Nutzer­kommentare können sich auf einen früheren Stand oder einen älteren Test beziehen.

  • Profilbild Stiftung_Warentest am 19.10.2023 um 16:01 Uhr
    Einmalzahlungen

    @Butterfly100: Als Einmalzahlungen gelten bei der Berechnung nur die Zahlungen, für die auch Sozialversicherungsbeiträge fällig werden. Die Inflationsprämie ist davon aber befreit.

  • Butterfly100 am 19.10.2023 um 11:23 Uhr
    Inflationsausgleichzahlungen = Einmalzahlungen

    Anfrag: Mein Kind musst dieses Jahr operiert werden u ich fiel daher länger aus. Wir erhalten keine Entgeltfortzahlung durch den Arbeitgeber, daher habe ich Kinderkrankengeld beantragt. Wir haben in den letzten 12 Monaten aufgeteilt den Inflationsazsgleich bekommen. Zählt dieser auch als Einmalzahlung, dass ich die 100 % vom Nettoentgelt bekomme?

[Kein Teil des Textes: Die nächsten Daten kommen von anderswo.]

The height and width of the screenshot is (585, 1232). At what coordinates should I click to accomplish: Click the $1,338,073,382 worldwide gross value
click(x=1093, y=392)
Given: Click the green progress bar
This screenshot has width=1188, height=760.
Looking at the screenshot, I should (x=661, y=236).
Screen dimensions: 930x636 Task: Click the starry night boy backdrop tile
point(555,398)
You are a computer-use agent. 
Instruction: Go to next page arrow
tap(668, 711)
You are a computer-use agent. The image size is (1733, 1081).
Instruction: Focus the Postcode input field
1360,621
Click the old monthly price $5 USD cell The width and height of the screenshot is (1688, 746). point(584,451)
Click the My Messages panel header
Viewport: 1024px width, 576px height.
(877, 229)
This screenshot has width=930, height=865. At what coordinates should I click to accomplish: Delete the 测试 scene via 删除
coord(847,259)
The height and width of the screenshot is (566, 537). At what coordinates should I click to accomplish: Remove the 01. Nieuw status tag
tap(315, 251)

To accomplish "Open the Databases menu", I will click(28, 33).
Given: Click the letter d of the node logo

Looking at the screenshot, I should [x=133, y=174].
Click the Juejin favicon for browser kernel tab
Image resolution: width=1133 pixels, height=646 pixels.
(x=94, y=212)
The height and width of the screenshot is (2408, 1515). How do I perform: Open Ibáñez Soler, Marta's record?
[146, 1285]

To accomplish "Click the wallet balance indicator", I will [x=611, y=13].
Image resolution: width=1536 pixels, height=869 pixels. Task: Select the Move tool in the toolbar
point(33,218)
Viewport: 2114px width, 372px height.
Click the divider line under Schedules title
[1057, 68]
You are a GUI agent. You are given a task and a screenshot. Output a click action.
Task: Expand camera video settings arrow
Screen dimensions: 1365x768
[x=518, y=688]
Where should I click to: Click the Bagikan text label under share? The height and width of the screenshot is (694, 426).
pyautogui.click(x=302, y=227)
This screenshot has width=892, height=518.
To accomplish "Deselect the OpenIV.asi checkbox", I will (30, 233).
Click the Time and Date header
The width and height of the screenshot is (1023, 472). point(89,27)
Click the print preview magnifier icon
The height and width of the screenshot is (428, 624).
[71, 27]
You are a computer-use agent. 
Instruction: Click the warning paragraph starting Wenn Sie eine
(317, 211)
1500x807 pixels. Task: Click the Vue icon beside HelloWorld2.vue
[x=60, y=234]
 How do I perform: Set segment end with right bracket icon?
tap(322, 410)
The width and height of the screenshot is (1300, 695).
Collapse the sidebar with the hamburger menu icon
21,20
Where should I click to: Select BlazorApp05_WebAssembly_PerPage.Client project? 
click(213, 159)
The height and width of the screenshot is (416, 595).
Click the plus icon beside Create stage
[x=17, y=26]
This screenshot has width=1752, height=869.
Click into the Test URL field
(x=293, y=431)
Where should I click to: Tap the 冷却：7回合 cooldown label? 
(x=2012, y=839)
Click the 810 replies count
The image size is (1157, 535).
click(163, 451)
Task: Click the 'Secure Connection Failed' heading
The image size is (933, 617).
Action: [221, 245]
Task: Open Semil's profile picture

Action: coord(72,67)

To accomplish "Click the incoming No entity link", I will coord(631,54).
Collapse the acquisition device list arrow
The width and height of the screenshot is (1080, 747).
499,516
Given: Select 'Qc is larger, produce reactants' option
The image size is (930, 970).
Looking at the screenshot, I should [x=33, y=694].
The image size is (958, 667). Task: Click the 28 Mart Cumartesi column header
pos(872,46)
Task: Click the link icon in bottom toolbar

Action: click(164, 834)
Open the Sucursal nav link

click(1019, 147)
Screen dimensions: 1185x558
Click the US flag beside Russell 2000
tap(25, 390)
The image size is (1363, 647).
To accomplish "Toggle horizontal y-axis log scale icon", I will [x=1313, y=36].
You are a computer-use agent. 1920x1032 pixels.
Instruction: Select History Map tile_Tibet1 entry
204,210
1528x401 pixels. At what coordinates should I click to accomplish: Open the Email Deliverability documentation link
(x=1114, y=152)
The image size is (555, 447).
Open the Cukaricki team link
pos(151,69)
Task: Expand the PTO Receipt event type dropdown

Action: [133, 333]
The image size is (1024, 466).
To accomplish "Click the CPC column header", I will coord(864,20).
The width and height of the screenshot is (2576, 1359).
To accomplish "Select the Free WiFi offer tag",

  • Profilbild Stiftung_Warentest am 28.11.2022 um 14:38 Uhr
    Freitag krank- kein Geld für das Wochenende

    @AnnikaJan: Arbeitgeber zahlen das Monatsgehalt in der Regel für 30 Tage. Nur wenn der Freitag als Krankheitstag gemeldet und mit einer zweiten Krankschreibung der Montag, wird beim Kinderkrankengeld für die Tage Sonnabend und Sonntag das Gehalt mit je 3/30 berechnet. Andernfalls erhalten Sie für das Wochenende nichts und für die Tage Freitag und Montag Kinderkrankengeld wenn nur ein Attest von Freitag bis Montag ausgestellt wurde. Haken Sie hier bei Ihrem Arbeitgeber noch einmal nach. Wenn Sie sich nur für den Freitag „kindkrankmelden“, erhalten Sie für den Freitag Kinderkrankengeld und für die Tage Samstag und Sonntag jeweils die vereinbarten 3/30 Ihres Gehalts.

  • AnnikaJan am 27.11.2022 um 23:20 Uhr
    Freitag krank- kein Geld für das Wochenende

    Folgender Tipp ist nicht hilfreich: "Bitten Sie den Arzt um mehrere Atteste (bis Freitag und wieder ab Montag), wenn Ihr Kind länger krank ist."
    Wenn ich mich und mein Kind freitags "Kind-Krank" melde, erhalte ich von meinem Arbeitgeber kein Geld für drei Tage (Freitag, Samstag, Sontag), obwohl ich am Wochenende nicht arbeite. Das heißt ca. 3/30 meines Gehaltes werden nicht ausgezahlt. Von der Krankenkasse erhalte ich dann jedoch nur Leistungen für Freitag.
    Der Tipp ist auch meiner Sicht gut gemeint, aber leider kontraproduktiv.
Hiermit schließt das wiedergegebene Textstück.